EXERCISE INPUT -
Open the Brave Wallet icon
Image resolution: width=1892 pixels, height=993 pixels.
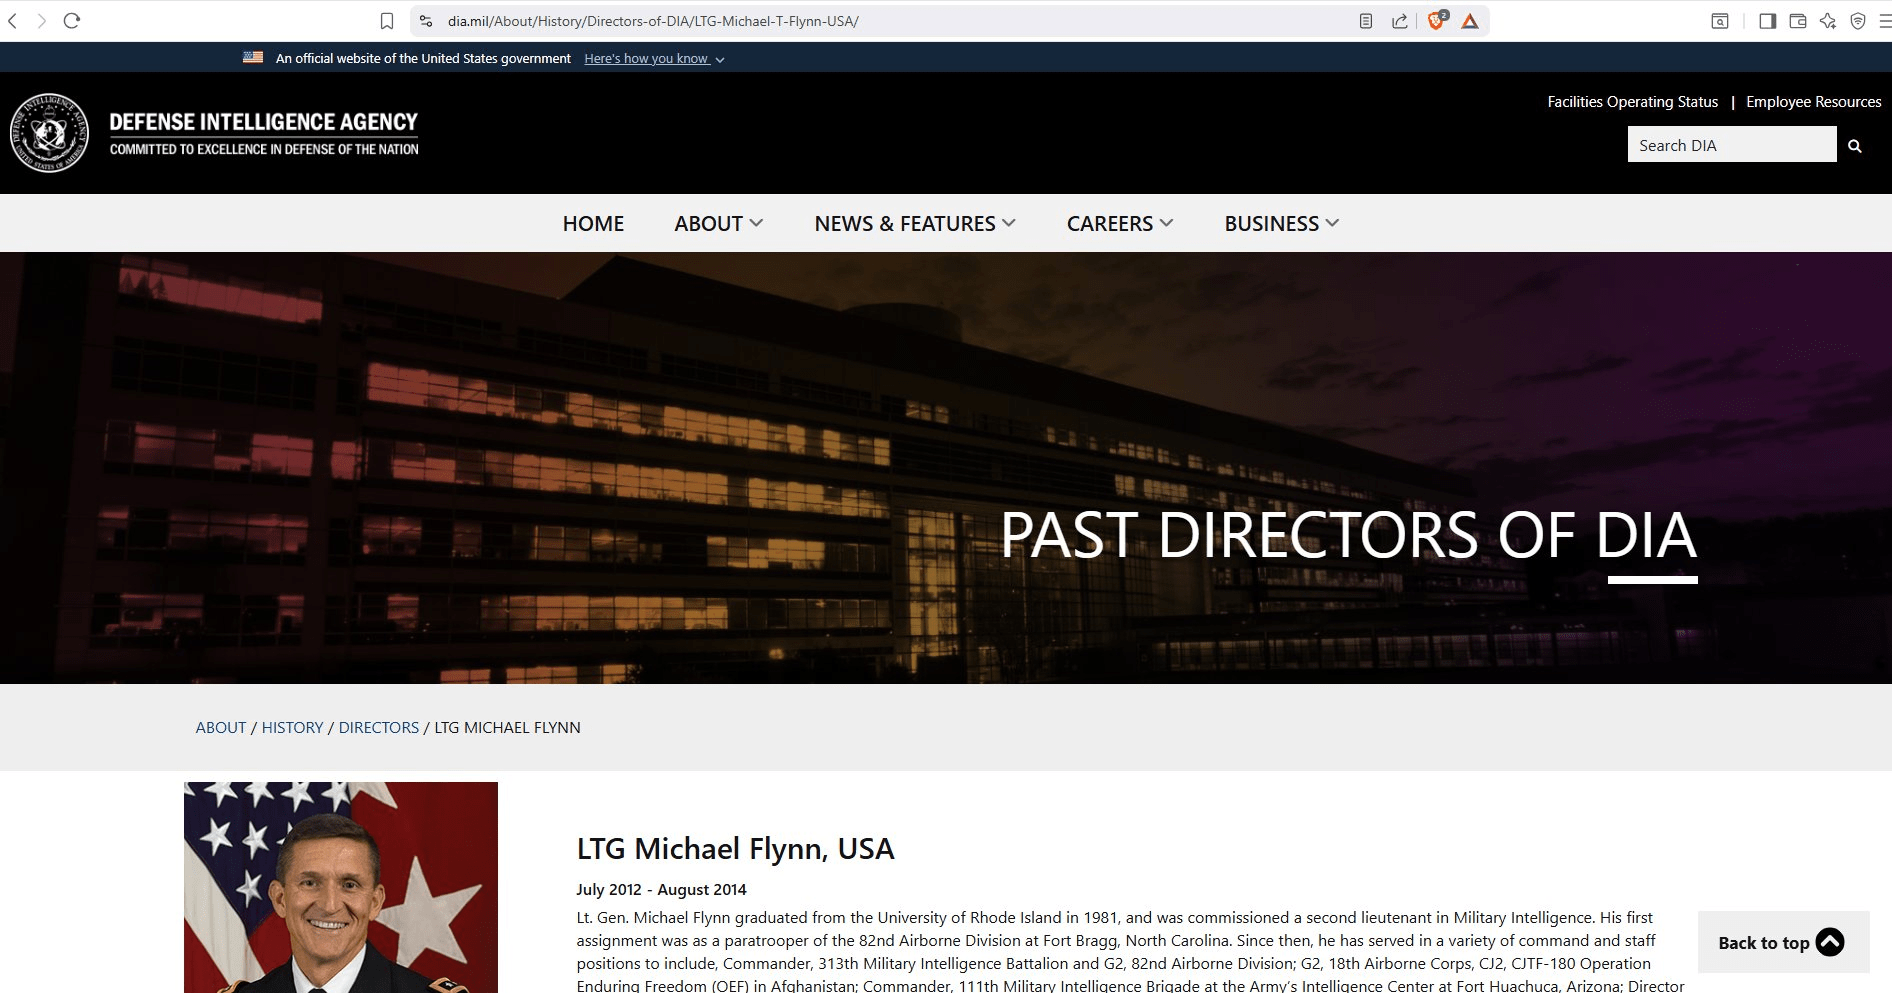tap(1797, 21)
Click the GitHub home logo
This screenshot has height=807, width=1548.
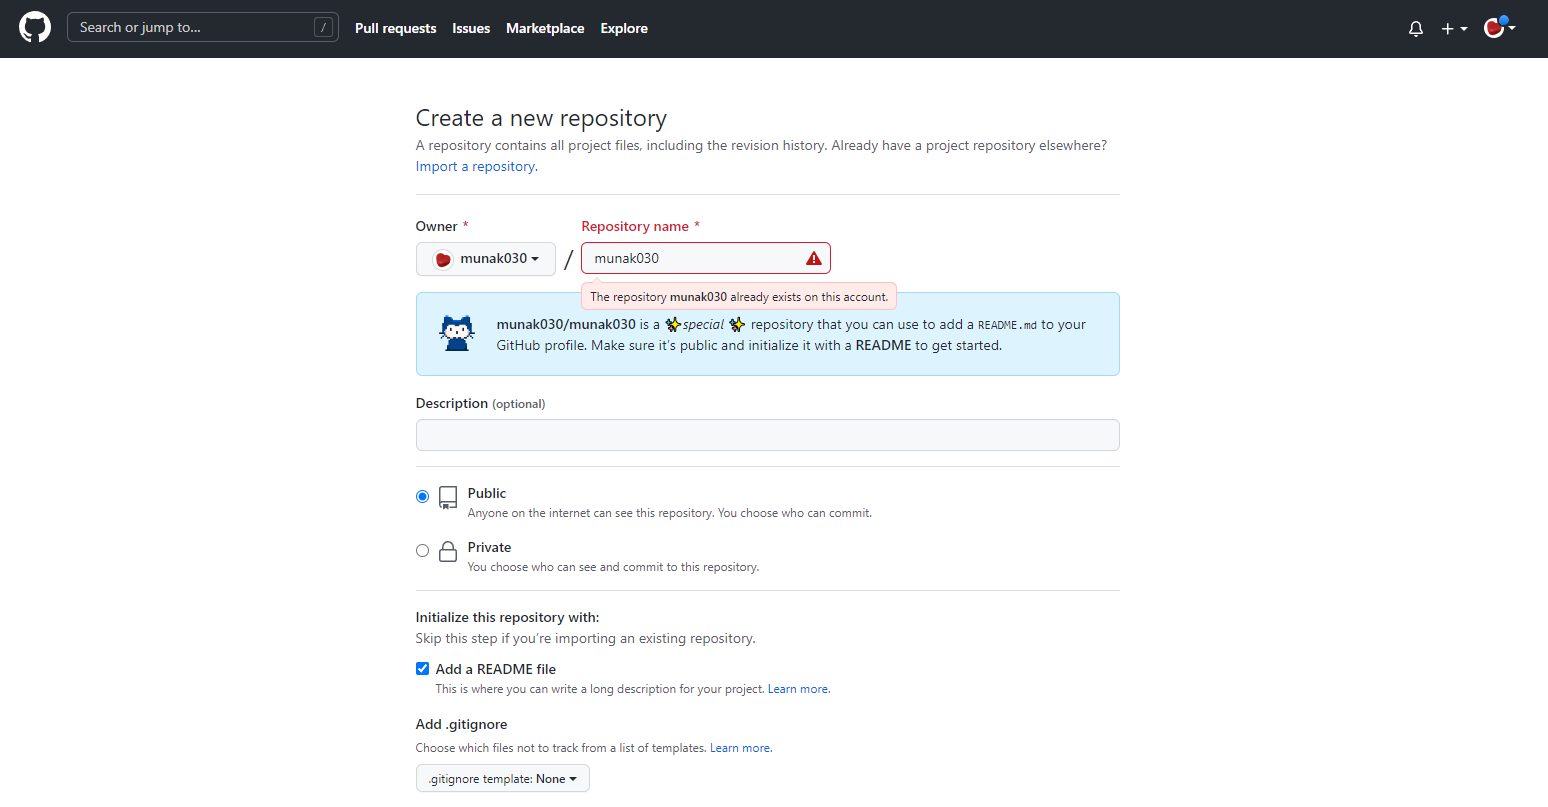(x=34, y=27)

PROBLEM DESCRIPTION -
Pictures aside, please output the whole listing exactly as it appears above.

REPLY -
Open the Brave Wallet icon
Image resolution: width=1892 pixels, height=993 pixels.
tap(1797, 21)
Click the GitHub home logo
This screenshot has height=807, width=1548.
(x=34, y=27)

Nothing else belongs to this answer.